Мы начинаем исследовать ВВП XVIII века с 1800-х годов. Для 1800-х гг., на 1804-05 гг. я собрала всю информацию по урожаю по всей России с ценами, с площадями, погубернские данные. Такие же данные были по 56 отраслям промышленности, данные по российскому бюджету, по содержанию армии. Это были в основном архивные данные РГИА. Это первые переписи по промышленности, абсолютно уникальные, потому что там владельцы фабрик сами сообщали, насколько их фабрика доходная: сколько они производят, сколько и куда продают.
На срез 1804-05 гг. мы собрали данные про всю экономику как в рублях, так и в физических величинах. А дальше, поскольку сделать это на каждый год, или даже на каждое десятилетие XVIII века не представляется возможным, мы составляем индексы. Мы знаем, что, например, в России производилось такое-то количество железа. О железе мы всё знаем, металлургия была одной из основных отраслей промышленности Российской империи. Поэтому мы знаем физический выход этого железа. И далее мы применяем индексы. То есть вся картинка на XVIII век у нас построена в индексах, но с расчётного года.
Мы предполагаем, что экономика России XVIII века не изменялась базово: как производилось железо, так и производилось. Но до 1880 года изменения были. Мы не знаем, где точно. И тут я обращалась к литературе, выясняла, где может быть точка бифуркации. Дальше мы собрали данные на 1847-48 гг. Это была вторая точка отсчёта. И далее на 1882 г. точно так же.
Соответственно, между этими тремя точками мы выстраивали индексы, которые бы показывали, как развивается экономика. Причём вы говорили о ВВП на душу населения, который фактически означает, как люди живили. В России в этом смысле не было положительной динамики. Но в целом, безусловно, экономика России росла. ВВП в целом, безусловно, рос, и значительно. Но благосостояние людей стагнировало на протяжении фактически двух веков.
М. Родин: Вы упомянули промышленный рост при Петре I. Но, насколько я понимаю, исходя из ваших из ваших исследований, он не повлиял на ВВП страны, и уж тем более на ВВП на душу населения. Почему так?
Е. Корчмина: Когда я начала этот проект, я по каждой отрасли промышленности собирала данные отдельно. Сначала я собрала данные по металлургии, прочитала всё, что было доступно на русском языке. И я поняла, что да: наша металлургия «впереди планеты всей», «флагман промышленности», основная забота, и мы лучше всех. Потом я начала читать четырёхтомник про химическую промышленность. И я выяснила, что это химическая промышленность была «впереди планеты всей», «флагман» и «лучше её не было». А потом я прочитала про лесную промышленность, и тоже выяснила, что это «флагман».

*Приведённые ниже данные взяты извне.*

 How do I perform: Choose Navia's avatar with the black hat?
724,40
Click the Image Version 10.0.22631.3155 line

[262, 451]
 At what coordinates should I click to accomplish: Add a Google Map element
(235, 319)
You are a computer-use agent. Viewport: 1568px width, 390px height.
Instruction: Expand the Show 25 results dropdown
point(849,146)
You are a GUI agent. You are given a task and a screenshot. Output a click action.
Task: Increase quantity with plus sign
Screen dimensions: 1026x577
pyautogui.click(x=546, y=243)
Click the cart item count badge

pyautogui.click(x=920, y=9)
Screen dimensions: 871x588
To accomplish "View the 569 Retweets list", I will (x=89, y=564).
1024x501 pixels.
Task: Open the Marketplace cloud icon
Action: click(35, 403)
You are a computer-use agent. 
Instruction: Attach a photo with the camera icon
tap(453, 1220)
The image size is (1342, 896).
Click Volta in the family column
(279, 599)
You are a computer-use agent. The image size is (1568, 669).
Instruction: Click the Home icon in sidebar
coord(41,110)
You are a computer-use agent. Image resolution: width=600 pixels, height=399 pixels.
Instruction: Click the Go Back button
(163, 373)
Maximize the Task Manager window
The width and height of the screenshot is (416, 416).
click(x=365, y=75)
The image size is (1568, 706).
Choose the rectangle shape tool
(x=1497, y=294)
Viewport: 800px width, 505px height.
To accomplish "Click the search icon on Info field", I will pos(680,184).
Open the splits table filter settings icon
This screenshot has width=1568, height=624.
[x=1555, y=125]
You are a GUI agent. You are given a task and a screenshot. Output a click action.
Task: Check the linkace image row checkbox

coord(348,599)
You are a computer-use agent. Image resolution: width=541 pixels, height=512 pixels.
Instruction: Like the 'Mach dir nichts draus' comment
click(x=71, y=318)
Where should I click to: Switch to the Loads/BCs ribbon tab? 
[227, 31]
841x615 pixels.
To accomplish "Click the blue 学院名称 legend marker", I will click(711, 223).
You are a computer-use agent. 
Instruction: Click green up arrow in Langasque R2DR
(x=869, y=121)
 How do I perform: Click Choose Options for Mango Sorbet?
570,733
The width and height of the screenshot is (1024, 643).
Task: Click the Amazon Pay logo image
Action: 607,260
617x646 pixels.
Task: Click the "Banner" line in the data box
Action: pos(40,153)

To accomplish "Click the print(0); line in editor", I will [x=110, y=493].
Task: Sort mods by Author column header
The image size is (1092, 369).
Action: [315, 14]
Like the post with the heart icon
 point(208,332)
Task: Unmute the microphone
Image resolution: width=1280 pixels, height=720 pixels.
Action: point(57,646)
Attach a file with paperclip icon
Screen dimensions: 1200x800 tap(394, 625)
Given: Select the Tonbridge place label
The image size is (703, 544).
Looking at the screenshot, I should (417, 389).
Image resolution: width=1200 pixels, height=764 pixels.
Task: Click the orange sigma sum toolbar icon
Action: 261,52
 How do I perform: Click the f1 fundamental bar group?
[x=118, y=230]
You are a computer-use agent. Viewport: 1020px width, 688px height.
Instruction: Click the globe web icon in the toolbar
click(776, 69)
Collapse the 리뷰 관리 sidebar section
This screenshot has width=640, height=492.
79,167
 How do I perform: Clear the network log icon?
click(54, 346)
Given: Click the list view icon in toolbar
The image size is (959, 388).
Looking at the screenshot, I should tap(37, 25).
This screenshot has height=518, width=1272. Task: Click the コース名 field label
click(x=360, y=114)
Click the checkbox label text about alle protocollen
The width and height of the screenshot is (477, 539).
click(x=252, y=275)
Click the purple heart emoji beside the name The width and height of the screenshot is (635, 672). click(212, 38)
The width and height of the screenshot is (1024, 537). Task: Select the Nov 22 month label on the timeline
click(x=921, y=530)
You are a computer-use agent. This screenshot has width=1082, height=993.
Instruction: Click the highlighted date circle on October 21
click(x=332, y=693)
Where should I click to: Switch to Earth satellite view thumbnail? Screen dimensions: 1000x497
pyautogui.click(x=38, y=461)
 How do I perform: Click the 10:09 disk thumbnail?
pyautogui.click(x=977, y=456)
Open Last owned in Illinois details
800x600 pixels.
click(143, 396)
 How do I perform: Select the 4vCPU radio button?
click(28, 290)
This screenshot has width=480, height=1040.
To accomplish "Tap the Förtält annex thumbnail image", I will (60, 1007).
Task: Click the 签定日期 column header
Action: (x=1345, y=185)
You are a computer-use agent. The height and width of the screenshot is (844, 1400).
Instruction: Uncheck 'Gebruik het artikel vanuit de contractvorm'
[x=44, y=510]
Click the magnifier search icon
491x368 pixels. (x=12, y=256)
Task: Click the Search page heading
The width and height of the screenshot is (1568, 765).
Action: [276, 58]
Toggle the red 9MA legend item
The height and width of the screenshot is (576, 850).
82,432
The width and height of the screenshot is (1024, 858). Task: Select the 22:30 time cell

Хорошая часть нашей работы в том, что вся экономика, вместе с флагманами, вместе с отстающими отраслями, собрана на одну прямую. И тогда становится понятно, что благодаря Петру металлургическая промышленность началась. Но она началась с низкой базы. Вклад промышленности в целом в ВВП был максимум 30% в лучшие времена, и из этих 30% металлургическая промышленность была ещё самая маленькая.
Какая же промышленность в России была лидером на протяжении всего XVIII века? Что вы назовёте?
М. Родин: Ещё до того, как я прочитал статью, я знал, что мы очень много продавали железа, и у нас была развита чёрная металлургия. Мы шведов потеснили на этом поле.
Е. Корчмина: Да. Но самые основные отрасли нашей промышленности – это текстильная и пищевая. Даже если бы мы увеличили производство железа в три раза, то всё равно оно было бы несопоставимым с тем количеством ткани и продуктов, которые нужно было производить. Соль. В XIX веке появился сахар, который стал просто стартовать.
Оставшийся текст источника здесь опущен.